Two-year clinical outcome of patients with mildly reduced ejection fraction after acute myocardial infarction: insights from the prospective KAMIR-NIH Registry

Front Cardiovasc Med. 2024 Sep 20:11:1458740. doi: 10.3389/fcvm.2024.1458740. eCollection 2024.

Abstract

Background: Left ventricular ejection fraction (LVEF) is a crucial prognostic indicator of acute myocardial infarction (AMI). However, there is a lack of studies on the clinical characteristics and prognosis of patients with mildly reduced ejection fraction (EF) after AMI.
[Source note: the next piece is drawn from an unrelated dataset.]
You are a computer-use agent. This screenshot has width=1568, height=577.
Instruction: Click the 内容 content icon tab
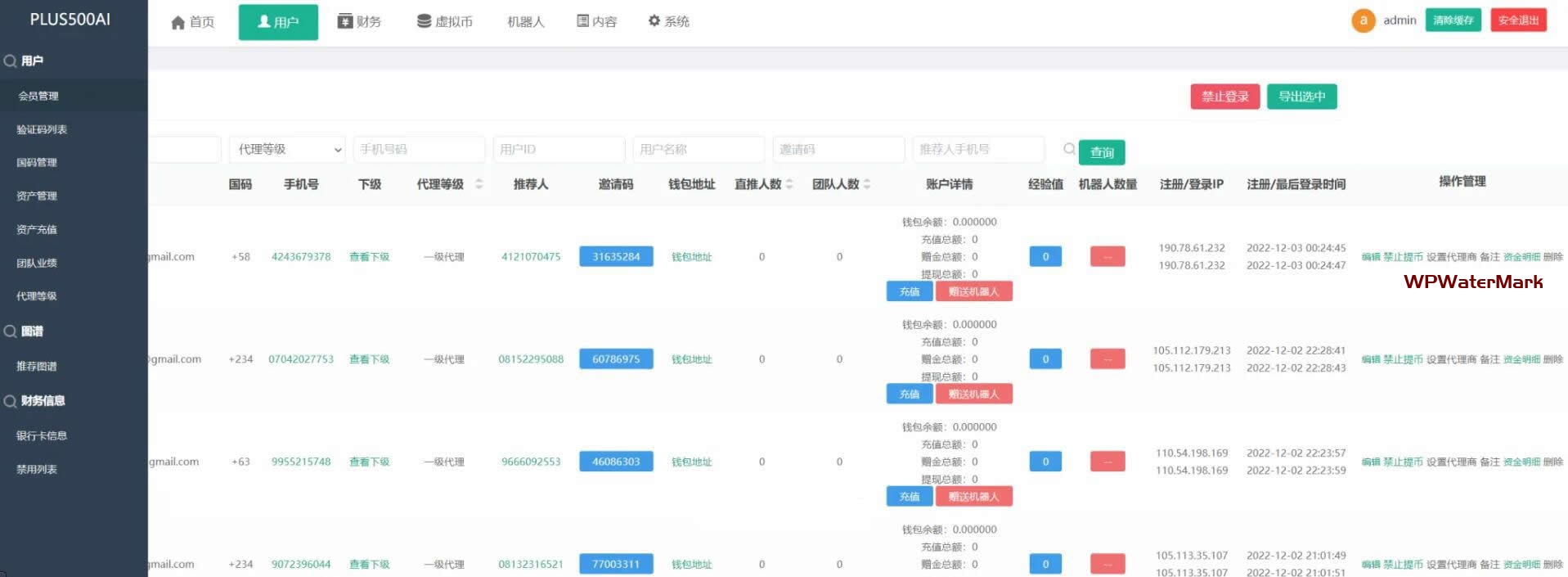[x=582, y=21]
Methods: We categorized 6,553 patients with AMI from the Korea Acute Myocardial Infarction Registry-National Institutes of Health (KAMIR-NIH) between November 2011 and December 2015 into three groups based on their EF, as assessed by echocardiography during index hospitalization: reduced EF (LVEF ≤40%), mildly reduced EF (LVEF 41%-49%), and preserved EF (LVEF ≥50%). The primary outcome was all-cause death within 2 years. The secondary outcomes included myocardial infarction (MI), revascularization, and patient-oriented composite endpoint (POCE), which was defined as a composite of all-cause death, any MI, or revascularization.

Results: Of the total 6,553 patients, 884 (13.5%) were classified into the reduced EF group, 1,749 (26.7%) into the mildly reduced EF group, and 3,920 (59.8%) into the preserved EF group. Patients with mildly reduced EF exhibited intermediate mortality (reduced EF, 24.7%; mildly reduced EF, 8.3%; preserved EF, 4.6%; p < 0.0001), MI (3.9% vs. 2.7% vs. 2.6%; p < 0.0046), and POCE (33.0% vs. 15.6% vs. 12.4%; p < 0.0001) rates, albeit closer to those of the preserved EF. After adjustment for demographics, risk factors, admission status, and discharge medications, patients with mildly reduced EF showed a lower risk of all-cause death than those with reduced EF (mildly reduced EF group as a reference: HR, 1.74; 95% CI, 1.40-2.18; p < 0.001), but it did not differ significantly from those with preserved EF (HR, 0.94; 95% CI, 0.75-1.18; p = 0.999).

Conclusions: Over a 2-year follow-up period, patients with AMI and mildly reduced EF demonstrated better prognoses than those with reduced EF, but did not differ significantly from those with preserved EF.

Clinical trial registration: cris.nih.go.kr, identifier: KCT-0000863.

Keywords: acute myocardial infarction; left ventricular ejection fraction; mildly reduced ejection fraction; prognosis; prospective registry.

Grants and funding

The authors declare financial support was received for the research, authorship, and/or publication of this article. This study was supported by a grant (2016-ER6304-02) from the Research of the Korea Center for Disease Control and Prevention. Electronic CRF development and data management for this study were performed using iCReaT (Internet-based Clinical Research and Trial management system), a data management system established by the Centers for Disease Control and Prevention, Ministry of Health and Welfare, Republic of Korea (iCReaT Study No. C110016).